Binary function (step function)

In one word, the output of binary function is 1 or 0 which is based on whether the input is greater or lower than a threshold. In math, it looks like this: f(x) = {1, if x > T; 0, otherwise}.

Cons: it does not allow multiple outputs, and it can not support to classify inputs to one of categories.

Linear function

f(x) = $cx$. Cons: 1. the deviation of linear function is a constant, which does not help for backpropagation as the deviation is not correlated to its inputs, in another word, it can not distinguih what weights or parameters help to learn the task; 2. linear function makes the entire multiple neural network into one linear layer (as the combination of linear functions is still a linear function), which becomes a simple regression model. It can not handle complex tasks by varying parameters of inputs.

Non-linear functions

Non-linear functions address the problems by two aspects:

The deviation of non-liear function is a function correlated to its inputs, which contributes the backpropagation to learn how to update weights for high accurancy.
Non-linear functions form the layers with hidden neurons into a deep neural network which is capable of predicting for complicated tasks by learning from complex datasets.

There are several popular activation functions used in modern deep neural networks.

Sigmoid/Logistic Regression

Equation: $$Sigmoid(x) = \frac{1}{1+e^{-x}}$$ Derivative (with respect to $x$): $$Sigmoid^{'}(x) = Sigmoid(x)(1-Sigmoid(x))$$ Pros:

smooth gradient, no jumping output values compared to binary function.
output value lies between 0 and 1, normalizing output of each neuron.
right choice for probability prediction, the probability of anything exists only between 0 and 1.

Cons:

vanishing gradient, the gradient barely changes when $x>2$ or $x<-2$.
computationally expensive.
non zero centered outputs. The outputs after applying sigmoid are always positive, during gradient descent, the gradients on weights in backpropagation will always be positive or negative, which means the gradient updates go too far in different directions, and makes the optimization harder.

Softmax

$$Softmax(x_i)= \frac{x_i}{\Sigma_{j=1}^{n}{x_j}}$$

Pros: capable of handling multiple classification and the sum of predicted probabilities is 1. Cons: only used for output layer.

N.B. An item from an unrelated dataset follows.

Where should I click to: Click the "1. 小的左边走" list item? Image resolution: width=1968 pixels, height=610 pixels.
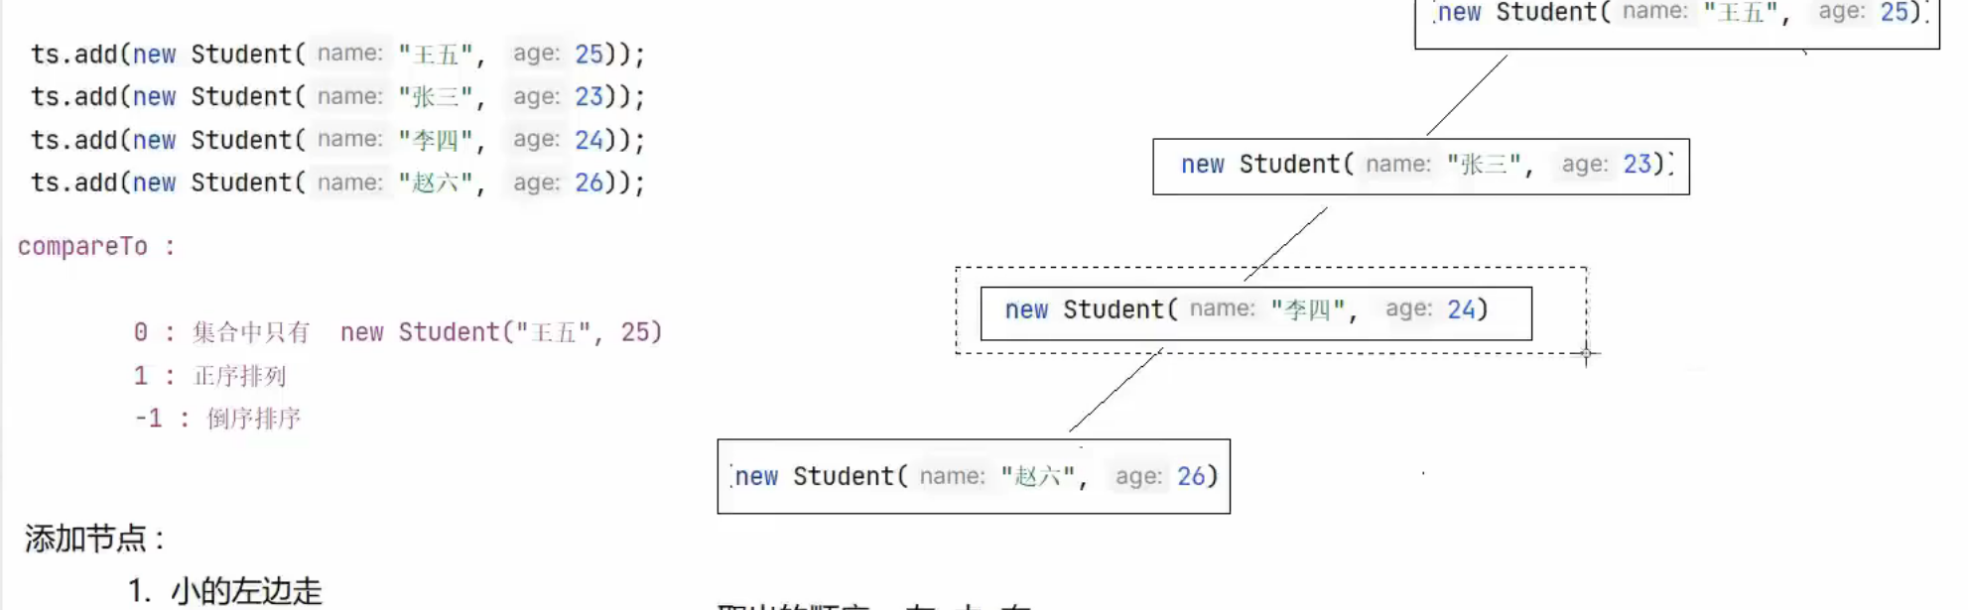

Softmax is more suitable for multiple classification case when the predicted class must and only be one of categories. k-sigmoid/LR can be used to classify such multi-class problem that the predicted class could be multiple.

Tanh

Equation: $$tanh(x) = \frac{e^x - e^{-x}}{e^x + e^{-x}}$$ Derivative (with respect to $x$): $$tanh^{'}(x) = 1 -tanh(x)^2$$

Pros:

zero centered. make it easier to model inputs that have strongly positive, strongly negative, and natural values.
similar to sigmoid

Cons:

vanishing gradient
computationally expensive as it includes division and exponential operation.

Vanishing gradient

Vanishing gradient means that the values of weights and biases are barely change along with the training.

Exploding gradient

Gradient explosion means that the values of weights and biases are increasing rapidly along with the training.

ReLU

Equation: $$ReLU(x) = max(0, x)$$ Derivative (with respect to $x$): \begin{equation} ReLU^{'}(x) = \begin{cases} 0, &x \leqslant 0; \newline 1, & x > 0 \end{cases} \end{equation} Pros:

computationally efficient
non-linear

Why ReLU performs better in modern NNs? The answer is not so sure right now, but its propeties like non-saturation gradient and computionally efficient indeed lead to fast convergence. Additionally, its property sparsing the network also improves the modeling preformance. The non-zero centered issue can be tackled by other regularization techniques like Batch Normalization which produces a stable distribution for ReLU.

Cons:

Dying ReLU problem. The backpropagation won’t work when inputs approach zero or negative. However, to some extent, dying ReLU problem makes input values sparse which is helpful for neural network to learn more important values and perform better.
Non differentiable at zero.
Non zero centered.
Don’t avoid gradient explode

ELU

Equation: \begin{equation} ELU(x) = \begin{cases} \alpha (e^x-1), & x \leqslant 0 \newline x, &x > 0
\end{cases} \end{equation}

Derivative: \begin{equation} ELU^{'}(x) = \begin{cases} ELU(x) + \alpha, & x \leqslant 0 \newline 1, & x > 0 \end{cases} \end{equation}

Pros:

prevent dying ReLU problem.
gradient works when input values are negative.
non-linear, gradient is not zero.

Cons:

don’t avoid gradient explode.
not computationally efficient.
$\alpha$ is not learnt by neural networks.

Leaky ReLU

Fig 4. LReLU Visualization ($\alpha=0.1$)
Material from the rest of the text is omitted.